3.1. PCS Sensor Design, Fabrication, and Characterization

The design of the 2D PCS was done using Stanford Stratified Structure Solver (S4) software package [44]. According to our previous studies [32,42,43], Si PCS with lattice constant, a = 976 nm, air hole radius, r = 75 nm, and Si slab thickness, t = 240 nm leads to a center wavelength of Fano resonance around 1500 nm and presents a detection limit around 10−5–10−6 RIU. The PCS was first fabricated on a SOI substrate using e-beam lithography (EBL) and reactive-ion etching (RIE) [45]. Scanning electron micrograph (SEM) images of the fabricated device are presented in Figure 2a,b.
Transfer printing is then used to transfer the PCS from the SOI substrate to a borofloat glass substrate [31,46,47,48]. In short, after patterning the Si PCS membrane on the SOI substrate, the sample is immersed into the hydrofluoric acid solution to etch the buried oxide. Once the sacrificial oxide layer is removed, the suspended PCS is picked up with a PDMS stamp. The peeling back is done quickly to overcome the bonding forces between the PCS membrane and the donor substrate. On successful removal of the PCS membrane from the Si surface, it is applied onto a borofloat glass substrate. The PCS membrane bonds with the receiver substrate with van der Waal’s force. To have a well printed sample, the peeling speed during pick up should be fast, while the printing speed during the release of the membrane should be slow. That is why this kind of printing is also known as kinetically controlled transfer printing [46]. It is worth noting that, over the years, the transfer printing process has improved dramatically, from the initial hand-based process to current automatic printing process with high yield (>99%) and high precision (~1 mm alignment accuracy) [49]. High performance optical devices achieved by the transfer printing technique have been demonstrated, including lasers [48] and heterogeneously integrated III-V/Si platforms for silicon photonics [50]. The glass with the transferred PCS is then anodically bonded to a microfluidic channel (width 500 µm, length 900 µm, and depth 120 µm) fabricated on a silicon chip using deep reactive ion etching (DRIE). Figure 2c shows the reflection spectrum of the PCS after transferring onto a glass substrate and a microscope image of the transferred PCS in the silicon microfluidic channel. The symmetry protected BIC mode (Mode A and Mode B in Figure 2c) can be revealed by the cross-polarization measurement, which is caused by a small inherent angle in the incident beam [42]. Both Mode A and Mode B can be used to track the spectral shift caused by chemical vapors and both modes present the same sensitivity [43]. Here, Mode B is selected for subsequent sensing experiments because it has a higher Q-factor than that of Mode A, and thus a better detection limit can be achieved in vapor sensing.
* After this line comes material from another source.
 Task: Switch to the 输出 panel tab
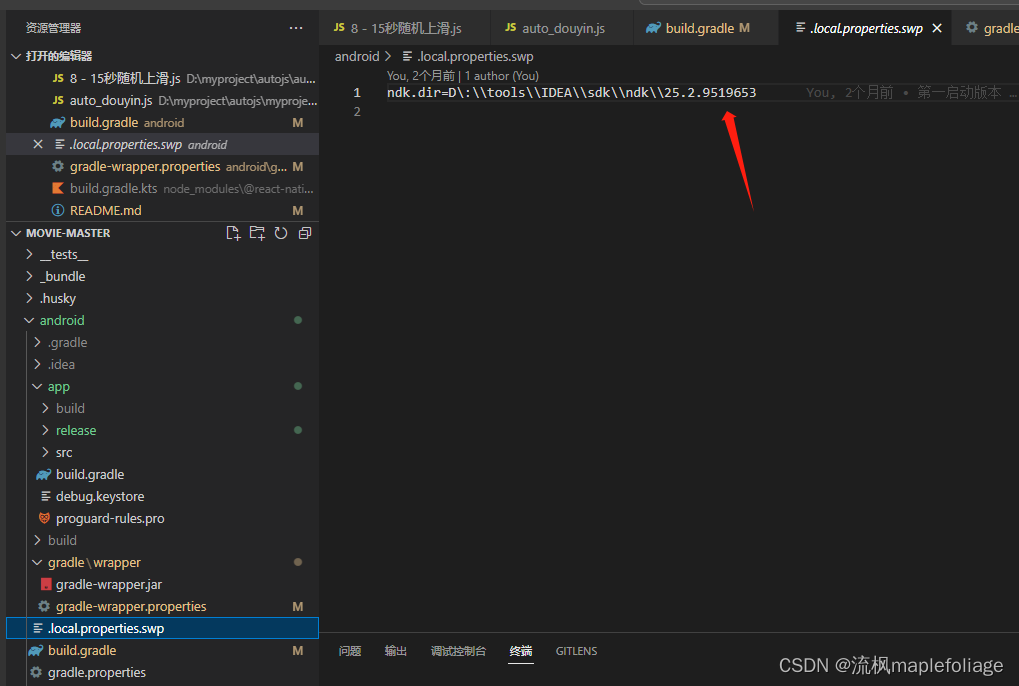click(395, 650)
In order to detect chemical vapors, a thin layer of polymer OV-101 (refractive index n = 1.4) is coated on the PCS surface through the static coating process [51,52]. The microfluidic channel housing the PCS is filled with a coating solution concentration of 2.5 mg/mL and the solvent is then removed using a vacuum overnight, leaving a thin layer of polymer on the PCS surface. After coating, the spectral position of the resonance mode in the reflection spectrum presents a red shift due to an increase in the effective refractive index experienced by the resonance mode. The reflection spectrum of the PCS after the coating process is presented in Figure 3a. To estimate the coating thickness on the PCS sensor, the relationship between spectral shift and polymer thickness is simulated and shown in Figure 3b. As the polymer thickness increases, the spectral shift increases linearly for the thickness below 60 nm and then gradually saturates. The slope of the resonance shift in relation to polymer thickness in the linear region is 0.33 nm/nm. Compared to the spectrum shown in Figure 2c, a red shift of 7.5 nm is observed by Mode B in the reflection spectrum. This corresponds to a 20 nm polymer thickness according to the simulation result shown in Figure 3b. After coating, the Q-factor of Mode B degrades from 16,000 to 9000, which is expected due to nonuniformity and surface texture of the coating.
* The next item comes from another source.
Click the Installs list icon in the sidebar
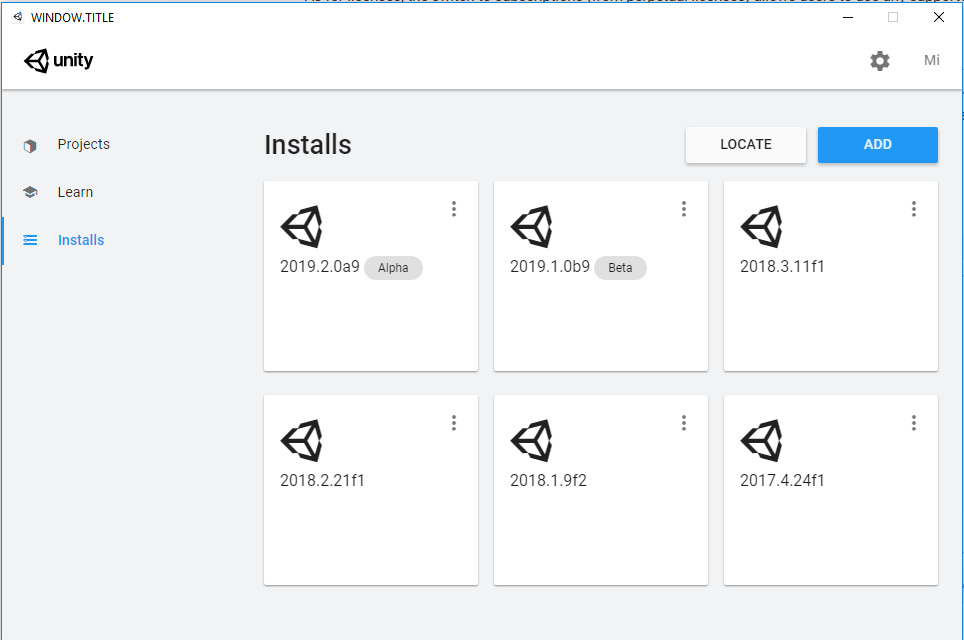964x640 pixels. pos(30,240)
On exposure to vapor molecules, the polymer layer on the PCS sensor swells up and experiences a change in the refractive index. This causes a spectral shift in the resonance mode of the PCS according to the relation below [53]:
λ = ( λ / n ) · n + ( λ / t ) · t
where n and t are refractive index and thickness of the polymer, respectively. S R I = λ / n and S t = λ / t represents the RI sensitivity and thickness sensitivity of the optical mode under investigation, respectively. The RI sensitivity and thickness sensitivity for different polymer thickness are calculated and presented in Figure 3c,d, respectively. The RI sensitivity increases with the rise in polymer thickness, whereas the thickness sensitivity presents an opposite trend. For PCS coated with a thicker polymer layer (e.g., 200 nm), the detection sensitivity is primarily dominated by the RI sensitivity. However, for a thinner polymer coated PCS (e.g., 20 nm), both RI sensitivity and thickness sensitivity contribute to the sensing signal. To quantitatively measure the vapor concentration eluted in a µGC system, the sensor’s time response is a vital parameter to maintain the separation resolution achieved by the µGC. For this reason, a thin layer of polymer coating on the PCS sensor is preferred, because the time required for the vapor molecules to diffuse in and out of the polymer is sufficiently small. Therefore, in this study, a polymer layer of 20 nm is used in the experiments.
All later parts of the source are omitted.